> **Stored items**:
== Segment start ==
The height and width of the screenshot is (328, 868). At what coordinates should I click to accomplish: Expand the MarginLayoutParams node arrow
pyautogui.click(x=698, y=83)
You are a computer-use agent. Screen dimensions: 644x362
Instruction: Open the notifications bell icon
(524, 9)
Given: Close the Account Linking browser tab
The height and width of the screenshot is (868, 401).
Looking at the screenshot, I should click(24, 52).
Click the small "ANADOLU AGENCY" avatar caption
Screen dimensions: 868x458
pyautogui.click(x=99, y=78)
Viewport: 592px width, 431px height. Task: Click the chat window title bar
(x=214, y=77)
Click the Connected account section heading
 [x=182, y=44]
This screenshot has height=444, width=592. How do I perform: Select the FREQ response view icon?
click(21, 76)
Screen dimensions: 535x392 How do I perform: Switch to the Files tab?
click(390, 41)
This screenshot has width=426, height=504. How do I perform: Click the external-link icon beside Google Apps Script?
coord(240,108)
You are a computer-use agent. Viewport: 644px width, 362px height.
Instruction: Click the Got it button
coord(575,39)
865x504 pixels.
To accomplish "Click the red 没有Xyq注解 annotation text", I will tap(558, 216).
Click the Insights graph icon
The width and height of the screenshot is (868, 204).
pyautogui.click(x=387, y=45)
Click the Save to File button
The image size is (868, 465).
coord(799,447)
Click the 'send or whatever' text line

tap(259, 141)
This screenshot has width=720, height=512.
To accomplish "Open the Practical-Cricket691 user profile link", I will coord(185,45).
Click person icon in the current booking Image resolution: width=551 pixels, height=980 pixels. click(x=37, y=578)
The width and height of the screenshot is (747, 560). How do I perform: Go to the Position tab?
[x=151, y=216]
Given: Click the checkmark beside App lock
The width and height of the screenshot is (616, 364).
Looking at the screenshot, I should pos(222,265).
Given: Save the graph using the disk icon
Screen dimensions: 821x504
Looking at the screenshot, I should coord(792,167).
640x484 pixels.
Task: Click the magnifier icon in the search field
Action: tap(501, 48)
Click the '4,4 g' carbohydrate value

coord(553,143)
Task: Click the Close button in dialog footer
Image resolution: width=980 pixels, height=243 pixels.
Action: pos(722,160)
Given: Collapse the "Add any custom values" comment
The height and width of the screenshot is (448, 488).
== Segment end ==
Each line above must be output exactly as it stands.

The height and width of the screenshot is (328, 868). At what coordinates should I click to accomplish: Expand the MarginLayoutParams node arrow
pyautogui.click(x=698, y=83)
You are a computer-use agent. Screen dimensions: 644x362
Instruction: Open the notifications bell icon
(524, 9)
Given: Close the Account Linking browser tab
The height and width of the screenshot is (868, 401).
Looking at the screenshot, I should click(24, 52).
Click the small "ANADOLU AGENCY" avatar caption
Screen dimensions: 868x458
pyautogui.click(x=99, y=78)
Viewport: 592px width, 431px height. Task: Click the chat window title bar
(x=214, y=77)
Click the Connected account section heading
 [x=182, y=44]
This screenshot has height=444, width=592. How do I perform: Select the FREQ response view icon?
click(21, 76)
Screen dimensions: 535x392 How do I perform: Switch to the Files tab?
click(390, 41)
This screenshot has width=426, height=504. How do I perform: Click the external-link icon beside Google Apps Script?
coord(240,108)
You are a computer-use agent. Viewport: 644px width, 362px height.
Instruction: Click the Got it button
coord(575,39)
865x504 pixels.
To accomplish "Click the red 没有Xyq注解 annotation text", I will tap(558, 216).
Click the Insights graph icon
The width and height of the screenshot is (868, 204).
pyautogui.click(x=387, y=45)
Click the Save to File button
The image size is (868, 465).
coord(799,447)
Click the 'send or whatever' text line

tap(259, 141)
This screenshot has width=720, height=512.
To accomplish "Open the Practical-Cricket691 user profile link", I will coord(185,45).
Click person icon in the current booking Image resolution: width=551 pixels, height=980 pixels. click(x=37, y=578)
The width and height of the screenshot is (747, 560). How do I perform: Go to the Position tab?
[x=151, y=216]
Given: Click the checkmark beside App lock
The width and height of the screenshot is (616, 364).
Looking at the screenshot, I should pos(222,265).
Given: Save the graph using the disk icon
Screen dimensions: 821x504
Looking at the screenshot, I should coord(792,167).
640x484 pixels.
Task: Click the magnifier icon in the search field
Action: tap(501, 48)
Click the '4,4 g' carbohydrate value

coord(553,143)
Task: Click the Close button in dialog footer
Image resolution: width=980 pixels, height=243 pixels.
Action: pos(722,160)
Given: Collapse the "Add any custom values" comment
The height and width of the screenshot is (448, 488).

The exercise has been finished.